Dataset records

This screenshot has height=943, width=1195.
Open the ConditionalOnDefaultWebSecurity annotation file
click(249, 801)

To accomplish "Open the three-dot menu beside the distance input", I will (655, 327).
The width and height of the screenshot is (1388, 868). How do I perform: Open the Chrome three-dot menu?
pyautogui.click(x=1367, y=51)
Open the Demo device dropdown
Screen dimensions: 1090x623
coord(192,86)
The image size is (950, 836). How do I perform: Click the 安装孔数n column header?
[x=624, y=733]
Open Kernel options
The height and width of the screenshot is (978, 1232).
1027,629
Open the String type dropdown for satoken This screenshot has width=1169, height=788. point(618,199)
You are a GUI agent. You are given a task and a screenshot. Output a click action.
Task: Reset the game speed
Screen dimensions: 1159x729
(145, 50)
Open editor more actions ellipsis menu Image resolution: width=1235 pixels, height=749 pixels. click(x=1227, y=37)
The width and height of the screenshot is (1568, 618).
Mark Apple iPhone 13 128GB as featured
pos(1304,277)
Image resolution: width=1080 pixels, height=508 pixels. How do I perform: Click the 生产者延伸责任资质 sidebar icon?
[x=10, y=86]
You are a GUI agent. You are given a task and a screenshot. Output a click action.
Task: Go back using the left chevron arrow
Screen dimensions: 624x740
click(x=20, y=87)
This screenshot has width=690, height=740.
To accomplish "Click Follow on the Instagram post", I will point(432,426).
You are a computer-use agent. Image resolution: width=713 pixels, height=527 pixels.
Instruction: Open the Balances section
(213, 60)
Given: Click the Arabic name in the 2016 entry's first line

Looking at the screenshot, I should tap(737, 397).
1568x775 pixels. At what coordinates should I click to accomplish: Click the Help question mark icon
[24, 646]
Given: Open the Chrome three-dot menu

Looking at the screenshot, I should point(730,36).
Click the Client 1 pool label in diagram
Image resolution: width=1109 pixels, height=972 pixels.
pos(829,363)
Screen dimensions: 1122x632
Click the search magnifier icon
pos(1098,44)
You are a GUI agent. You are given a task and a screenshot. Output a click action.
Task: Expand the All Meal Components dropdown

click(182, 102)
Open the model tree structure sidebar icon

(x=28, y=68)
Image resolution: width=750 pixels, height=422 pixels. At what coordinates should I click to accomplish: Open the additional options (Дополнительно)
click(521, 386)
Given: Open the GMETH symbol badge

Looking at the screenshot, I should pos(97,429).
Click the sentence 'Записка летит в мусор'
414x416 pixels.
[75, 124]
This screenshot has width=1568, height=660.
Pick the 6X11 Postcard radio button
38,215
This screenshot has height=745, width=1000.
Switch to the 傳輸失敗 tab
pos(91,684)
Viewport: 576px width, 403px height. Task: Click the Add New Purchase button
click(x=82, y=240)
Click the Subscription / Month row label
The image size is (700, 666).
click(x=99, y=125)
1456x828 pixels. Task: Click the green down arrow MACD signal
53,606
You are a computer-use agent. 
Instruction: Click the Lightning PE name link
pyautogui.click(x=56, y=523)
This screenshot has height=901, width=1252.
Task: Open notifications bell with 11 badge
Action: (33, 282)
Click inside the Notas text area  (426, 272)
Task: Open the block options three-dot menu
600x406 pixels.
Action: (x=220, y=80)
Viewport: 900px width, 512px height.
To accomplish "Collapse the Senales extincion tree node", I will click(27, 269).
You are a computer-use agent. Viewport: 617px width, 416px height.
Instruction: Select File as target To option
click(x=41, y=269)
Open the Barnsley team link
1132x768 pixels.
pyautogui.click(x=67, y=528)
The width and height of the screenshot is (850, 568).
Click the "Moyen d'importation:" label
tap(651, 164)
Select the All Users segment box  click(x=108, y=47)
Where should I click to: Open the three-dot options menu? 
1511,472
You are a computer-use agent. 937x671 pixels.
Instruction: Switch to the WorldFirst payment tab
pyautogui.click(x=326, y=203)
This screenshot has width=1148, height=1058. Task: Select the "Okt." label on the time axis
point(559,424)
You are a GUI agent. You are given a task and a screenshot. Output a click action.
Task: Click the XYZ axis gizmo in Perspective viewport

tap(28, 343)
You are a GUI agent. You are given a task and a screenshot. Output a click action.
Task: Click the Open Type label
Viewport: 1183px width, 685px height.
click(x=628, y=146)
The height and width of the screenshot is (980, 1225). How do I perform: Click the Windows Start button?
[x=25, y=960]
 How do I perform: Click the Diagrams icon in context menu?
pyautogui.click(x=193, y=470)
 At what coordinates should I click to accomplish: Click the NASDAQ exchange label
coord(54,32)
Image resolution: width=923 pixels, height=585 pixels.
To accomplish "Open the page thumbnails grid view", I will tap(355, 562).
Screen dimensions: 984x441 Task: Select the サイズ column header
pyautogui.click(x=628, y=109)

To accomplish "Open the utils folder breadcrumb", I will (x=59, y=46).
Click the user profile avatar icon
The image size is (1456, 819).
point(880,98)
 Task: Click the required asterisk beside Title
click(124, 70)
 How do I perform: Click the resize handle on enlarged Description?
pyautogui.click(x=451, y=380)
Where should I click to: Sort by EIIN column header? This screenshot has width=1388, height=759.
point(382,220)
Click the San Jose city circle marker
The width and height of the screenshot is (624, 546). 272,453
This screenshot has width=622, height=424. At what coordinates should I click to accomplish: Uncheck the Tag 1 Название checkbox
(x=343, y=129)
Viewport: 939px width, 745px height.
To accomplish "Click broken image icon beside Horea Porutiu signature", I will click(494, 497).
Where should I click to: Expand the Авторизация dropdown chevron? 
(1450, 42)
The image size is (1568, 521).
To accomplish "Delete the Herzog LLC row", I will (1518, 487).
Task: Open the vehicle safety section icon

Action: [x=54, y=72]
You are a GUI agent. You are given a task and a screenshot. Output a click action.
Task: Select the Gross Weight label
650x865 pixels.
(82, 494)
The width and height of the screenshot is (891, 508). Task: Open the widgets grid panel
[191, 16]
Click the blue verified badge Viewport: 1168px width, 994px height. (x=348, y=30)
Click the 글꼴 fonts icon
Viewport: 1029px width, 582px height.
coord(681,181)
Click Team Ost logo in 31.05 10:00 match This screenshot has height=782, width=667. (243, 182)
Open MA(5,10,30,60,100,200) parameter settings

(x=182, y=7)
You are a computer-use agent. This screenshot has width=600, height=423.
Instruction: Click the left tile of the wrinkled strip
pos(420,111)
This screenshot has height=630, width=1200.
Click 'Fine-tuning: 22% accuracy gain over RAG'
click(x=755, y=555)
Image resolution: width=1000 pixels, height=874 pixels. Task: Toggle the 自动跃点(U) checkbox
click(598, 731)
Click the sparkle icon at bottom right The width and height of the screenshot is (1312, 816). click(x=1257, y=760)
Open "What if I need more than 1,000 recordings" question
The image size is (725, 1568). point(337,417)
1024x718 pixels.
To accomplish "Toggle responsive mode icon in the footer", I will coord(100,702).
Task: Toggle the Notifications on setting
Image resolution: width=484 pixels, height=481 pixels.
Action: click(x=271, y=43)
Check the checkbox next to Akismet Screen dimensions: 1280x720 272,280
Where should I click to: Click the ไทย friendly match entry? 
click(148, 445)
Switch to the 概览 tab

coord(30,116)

Work instruction
Please make an exact copy of each record.

Response
This screenshot has height=943, width=1195.
Open the ConditionalOnDefaultWebSecurity annotation file
click(249, 801)

To accomplish "Open the three-dot menu beside the distance input", I will (655, 327).
The width and height of the screenshot is (1388, 868). How do I perform: Open the Chrome three-dot menu?
pyautogui.click(x=1367, y=51)
Open the Demo device dropdown
Screen dimensions: 1090x623
coord(192,86)
The image size is (950, 836). How do I perform: Click the 安装孔数n column header?
[x=624, y=733]
Open Kernel options
The height and width of the screenshot is (978, 1232).
1027,629
Open the String type dropdown for satoken This screenshot has width=1169, height=788. point(618,199)
You are a GUI agent. You are given a task and a screenshot. Output a click action.
Task: Reset the game speed
Screen dimensions: 1159x729
(145, 50)
Open editor more actions ellipsis menu Image resolution: width=1235 pixels, height=749 pixels. click(x=1227, y=37)
The width and height of the screenshot is (1568, 618).
Mark Apple iPhone 13 128GB as featured
pos(1304,277)
Image resolution: width=1080 pixels, height=508 pixels. How do I perform: Click the 生产者延伸责任资质 sidebar icon?
[x=10, y=86]
You are a GUI agent. You are given a task and a screenshot. Output a click action.
Task: Go back using the left chevron arrow
Screen dimensions: 624x740
click(x=20, y=87)
This screenshot has width=690, height=740.
To accomplish "Click Follow on the Instagram post", I will point(432,426).
You are a computer-use agent. Image resolution: width=713 pixels, height=527 pixels.
Instruction: Open the Balances section
(213, 60)
Given: Click the Arabic name in the 2016 entry's first line

Looking at the screenshot, I should tap(737, 397).
1568x775 pixels. At what coordinates should I click to accomplish: Click the Help question mark icon
[24, 646]
Given: Open the Chrome three-dot menu

Looking at the screenshot, I should point(730,36).
Click the Client 1 pool label in diagram
Image resolution: width=1109 pixels, height=972 pixels.
pos(829,363)
Screen dimensions: 1122x632
Click the search magnifier icon
pos(1098,44)
You are a GUI agent. You are given a task and a screenshot. Output a click action.
Task: Expand the All Meal Components dropdown

click(182, 102)
Open the model tree structure sidebar icon

(x=28, y=68)
Image resolution: width=750 pixels, height=422 pixels. At what coordinates should I click to accomplish: Open the additional options (Дополнительно)
click(521, 386)
Given: Open the GMETH symbol badge

Looking at the screenshot, I should pos(97,429).
Click the sentence 'Записка летит в мусор'
414x416 pixels.
[75, 124]
This screenshot has width=1568, height=660.
Pick the 6X11 Postcard radio button
38,215
This screenshot has height=745, width=1000.
Switch to the 傳輸失敗 tab
pos(91,684)
Viewport: 576px width, 403px height. Task: Click the Add New Purchase button
click(x=82, y=240)
Click the Subscription / Month row label
The image size is (700, 666).
click(x=99, y=125)
1456x828 pixels. Task: Click the green down arrow MACD signal
53,606
You are a computer-use agent. 
Instruction: Click the Lightning PE name link
pyautogui.click(x=56, y=523)
This screenshot has height=901, width=1252.
Task: Open notifications bell with 11 badge
Action: (33, 282)
Click inside the Notas text area  (426, 272)
Task: Open the block options three-dot menu
600x406 pixels.
Action: (x=220, y=80)
Viewport: 900px width, 512px height.
To accomplish "Collapse the Senales extincion tree node", I will click(27, 269).
You are a computer-use agent. Viewport: 617px width, 416px height.
Instruction: Select File as target To option
click(x=41, y=269)
Open the Barnsley team link
1132x768 pixels.
pyautogui.click(x=67, y=528)
The width and height of the screenshot is (850, 568).
Click the "Moyen d'importation:" label
tap(651, 164)
Select the All Users segment box  click(x=108, y=47)
Where should I click to: Open the three-dot options menu? 
1511,472
You are a computer-use agent. 937x671 pixels.
Instruction: Switch to the WorldFirst payment tab
pyautogui.click(x=326, y=203)
This screenshot has width=1148, height=1058. Task: Select the "Okt." label on the time axis
point(559,424)
You are a GUI agent. You are given a task and a screenshot. Output a click action.
Task: Click the XYZ axis gizmo in Perspective viewport

tap(28, 343)
You are a GUI agent. You are given a task and a screenshot. Output a click action.
Task: Click the Open Type label
Viewport: 1183px width, 685px height.
click(x=628, y=146)
The height and width of the screenshot is (980, 1225). How do I perform: Click the Windows Start button?
[x=25, y=960]
 How do I perform: Click the Diagrams icon in context menu?
pyautogui.click(x=193, y=470)
 At what coordinates should I click to accomplish: Click the NASDAQ exchange label
coord(54,32)
Image resolution: width=923 pixels, height=585 pixels.
To accomplish "Open the page thumbnails grid view", I will tap(355, 562).
Screen dimensions: 984x441 Task: Select the サイズ column header
pyautogui.click(x=628, y=109)

To accomplish "Open the utils folder breadcrumb", I will (x=59, y=46).
Click the user profile avatar icon
The image size is (1456, 819).
point(880,98)
 Task: Click the required asterisk beside Title
click(124, 70)
 How do I perform: Click the resize handle on enlarged Description?
pyautogui.click(x=451, y=380)
Where should I click to: Sort by EIIN column header? This screenshot has width=1388, height=759.
point(382,220)
Click the San Jose city circle marker
The width and height of the screenshot is (624, 546). 272,453
This screenshot has width=622, height=424. At what coordinates should I click to accomplish: Uncheck the Tag 1 Название checkbox
(x=343, y=129)
Viewport: 939px width, 745px height.
To accomplish "Click broken image icon beside Horea Porutiu signature", I will click(494, 497).
Where should I click to: Expand the Авторизация dropdown chevron? 
(1450, 42)
The image size is (1568, 521).
To accomplish "Delete the Herzog LLC row", I will (1518, 487).
Task: Open the vehicle safety section icon

Action: [x=54, y=72]
You are a GUI agent. You are given a task and a screenshot. Output a click action.
Task: Select the Gross Weight label
650x865 pixels.
(82, 494)
The width and height of the screenshot is (891, 508). Task: Open the widgets grid panel
[191, 16]
Click the blue verified badge Viewport: 1168px width, 994px height. (x=348, y=30)
Click the 글꼴 fonts icon
Viewport: 1029px width, 582px height.
coord(681,181)
Click Team Ost logo in 31.05 10:00 match This screenshot has height=782, width=667. (243, 182)
Open MA(5,10,30,60,100,200) parameter settings

(x=182, y=7)
You are a computer-use agent. This screenshot has width=600, height=423.
Instruction: Click the left tile of the wrinkled strip
pos(420,111)
This screenshot has height=630, width=1200.
Click 'Fine-tuning: 22% accuracy gain over RAG'
click(x=755, y=555)
Image resolution: width=1000 pixels, height=874 pixels. Task: Toggle the 自动跃点(U) checkbox
click(598, 731)
Click the sparkle icon at bottom right The width and height of the screenshot is (1312, 816). click(x=1257, y=760)
Open "What if I need more than 1,000 recordings" question
The image size is (725, 1568). point(337,417)
1024x718 pixels.
To accomplish "Toggle responsive mode icon in the footer", I will coord(100,702).
Task: Toggle the Notifications on setting
Image resolution: width=484 pixels, height=481 pixels.
Action: click(x=271, y=43)
Check the checkbox next to Akismet Screen dimensions: 1280x720 272,280
Where should I click to: Click the ไทย friendly match entry? 
click(148, 445)
Switch to the 概览 tab

coord(30,116)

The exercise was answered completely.